## [PAGE EXCERPT]

# Winter Nose & Kelp ?



## CrystalAndZoe (Jul 11, 2006)

I was afraid this was going to happen. With the set up of the new store, my babies aren't getting any sunlight at all right now. Until Christmas is over, Jett, Callie and I are here at the store 7 days a week. Jett's nose is still as black as can be but my little Callie's nose is getting lighter. I know there have been some threads about using Kelp but has anyone actually used Kelp and had good results? I can't remember if anyone has shared their experiences. Any other things I can do to help her wee winter nose?


----------



## mysugarbears (Aug 13, 2007)

Here's a thread that was started about "Solid Gold Seameal" for a darker nose. http://spoiledmaltese.com/forum/64-picture-posts/107132-seameal-before-after-photos.html

I started to give the fluffs the seameal, but haven't used it enough to notice a difference yet.


----------



## Orla (Jul 5, 2009)

Milo's nose has faded - it did last year too - it bothered me last year because I was showing him and I tried everything - nothing worked. Seaweed powder, kelp, elderberry liquid thing(can't remember the name), seameal - It turned really black again around May.

ETA - correction - seameal may have worked - I started using it in early june/late may and his nose did get darker - but it was also way sunnier outside.


----------



## mary-anderson (Jan 12, 2010)

My fluffs get kelp everyday. When I adopted Liberty are nose was a light brown and have to say it still is. Was hoping it would get darker but nope.


----------



## iheartbisou (Feb 13, 2007)

when I posted that about Bisou's nose turning darker due to the seameal...it did but it was also in the summertime that it did that. We don't get a lot of sun here but she does sleep in it everyday it is out. I think the seameal helped her, but also the sun did the most.


----------



## maltlovereileen (Jan 19, 2009)

Has anyone ever tried setting up one of those UV ights? They use them to fight depression too... maybe set one of by your cash register and the doggies can bask?

Dataset records:

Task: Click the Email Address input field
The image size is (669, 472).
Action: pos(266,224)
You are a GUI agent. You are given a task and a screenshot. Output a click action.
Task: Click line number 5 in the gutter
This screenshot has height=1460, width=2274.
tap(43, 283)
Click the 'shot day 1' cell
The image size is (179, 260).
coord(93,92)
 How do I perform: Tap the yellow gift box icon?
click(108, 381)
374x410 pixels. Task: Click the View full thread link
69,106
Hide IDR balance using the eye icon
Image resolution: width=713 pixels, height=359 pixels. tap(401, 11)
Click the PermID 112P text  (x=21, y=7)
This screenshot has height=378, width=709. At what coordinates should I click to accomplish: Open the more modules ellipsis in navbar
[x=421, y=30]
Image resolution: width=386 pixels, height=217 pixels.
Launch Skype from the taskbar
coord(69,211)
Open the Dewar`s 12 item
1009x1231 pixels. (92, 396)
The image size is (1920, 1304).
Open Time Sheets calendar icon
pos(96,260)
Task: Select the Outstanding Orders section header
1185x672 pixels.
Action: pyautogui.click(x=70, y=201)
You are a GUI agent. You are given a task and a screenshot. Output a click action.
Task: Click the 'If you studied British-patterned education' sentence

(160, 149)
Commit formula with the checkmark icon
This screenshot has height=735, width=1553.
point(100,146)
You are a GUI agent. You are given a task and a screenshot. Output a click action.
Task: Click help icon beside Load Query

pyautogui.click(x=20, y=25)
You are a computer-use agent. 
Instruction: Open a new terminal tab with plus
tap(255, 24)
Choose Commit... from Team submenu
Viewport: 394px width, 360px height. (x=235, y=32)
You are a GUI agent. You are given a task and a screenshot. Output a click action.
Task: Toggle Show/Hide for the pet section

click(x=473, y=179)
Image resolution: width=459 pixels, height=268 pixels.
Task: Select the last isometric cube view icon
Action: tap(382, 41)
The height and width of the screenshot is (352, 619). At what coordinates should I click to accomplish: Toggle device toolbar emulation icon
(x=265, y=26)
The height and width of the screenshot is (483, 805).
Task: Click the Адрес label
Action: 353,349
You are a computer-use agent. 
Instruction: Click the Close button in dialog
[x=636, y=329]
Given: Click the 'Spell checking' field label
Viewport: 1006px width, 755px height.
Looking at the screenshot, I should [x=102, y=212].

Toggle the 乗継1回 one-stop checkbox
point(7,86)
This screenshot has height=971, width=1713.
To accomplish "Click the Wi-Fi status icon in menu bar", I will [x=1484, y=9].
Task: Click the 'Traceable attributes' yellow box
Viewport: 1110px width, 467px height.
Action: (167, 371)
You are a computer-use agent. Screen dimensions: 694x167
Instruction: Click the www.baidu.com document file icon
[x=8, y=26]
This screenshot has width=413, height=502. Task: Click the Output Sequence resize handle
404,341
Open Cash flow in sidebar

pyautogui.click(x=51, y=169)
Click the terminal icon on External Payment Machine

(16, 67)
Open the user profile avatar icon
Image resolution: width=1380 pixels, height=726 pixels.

## [REQUIREMENT A]
Transcribe the winter nose thread from "I started to" up to and including "again around May.".
## [REQUIREMENT B]
In the winter nose thread, around what month did Milo's nose turn really black again?
## [REQUIREMENT C]
Write the next part of the forum thread about dogs' winter noses and kelp, picking up after its final post.

## [EXPECTED ANSWER A]
I started to give the fluffs the seameal, but haven't used it enough to notice a difference yet.


----------



## Orla (Jul 5, 2009)

Milo's nose has faded - it did last year too - it bothered me last year because I was showing him and I tried everything - nothing worked. Seaweed powder, kelp, elderberry liquid thing(can't remember the name), seameal - It turned really black again around May.

## [EXPECTED ANSWER B]
Around May.

## [EXPECTED ANSWER C]
----------



## lori (Jul 8, 2008)

Are there any other benefits of adding kelp to their diet?


----------



## Cosy (Feb 9, 2006)

Seameal is full of vitamins and minerals that may be missing in some dog foods. I personally think a combination of sun and the Seameal work together. I also think if the nose has gotten too light for a great length of time it may not completely come back. I know Cosy's fades a bit in the winter but always returns in the spring (knock on wood). I give her seameal, but not always everyday. She loves it and eats it straight.
She's a weird little thing. lol


----------



## CrystalAndZoe (Jul 11, 2006)

Well this doesn't sound too promising. Maybe on the few sunny days we have, I'll have to have G'ma & G'pa rotate between watching Callie & Jett so they both can get at least some sun.


----------



## Rocky's Mom (Apr 10, 2010)

Crystal, we are in the desert in AZ and Rocky's nose lightened in the last month. It was cold for a couple of weeks and he didn't go out much.:shocked: But now it's near 80 degrees, we're getting a warm spell for a week they predict, so I'm going to make sure he gets lots of sunshine to see if it darkens. Maybe you can have someone walk them during the day? Just thinking...I'm sure you would have thought of that though.


----------



## Rocky's Mom (Apr 10, 2010)

Oh didn't see this post, sorry. Yes, maybe that will help. Grandma and Grandpa to the rescue. :chili: You can always get them a mini tanning bed, or color his nose in.:HistericalSmiley:



Crystal&Zoe said:


> Well this doesn't sound too promising. Maybe on the few sunny days we have, I'll have to have G'ma & G'pa rotate between watching Callie & Jett so they both can get at least some sun.


----------



## CrystalAndZoe (Jul 11, 2006)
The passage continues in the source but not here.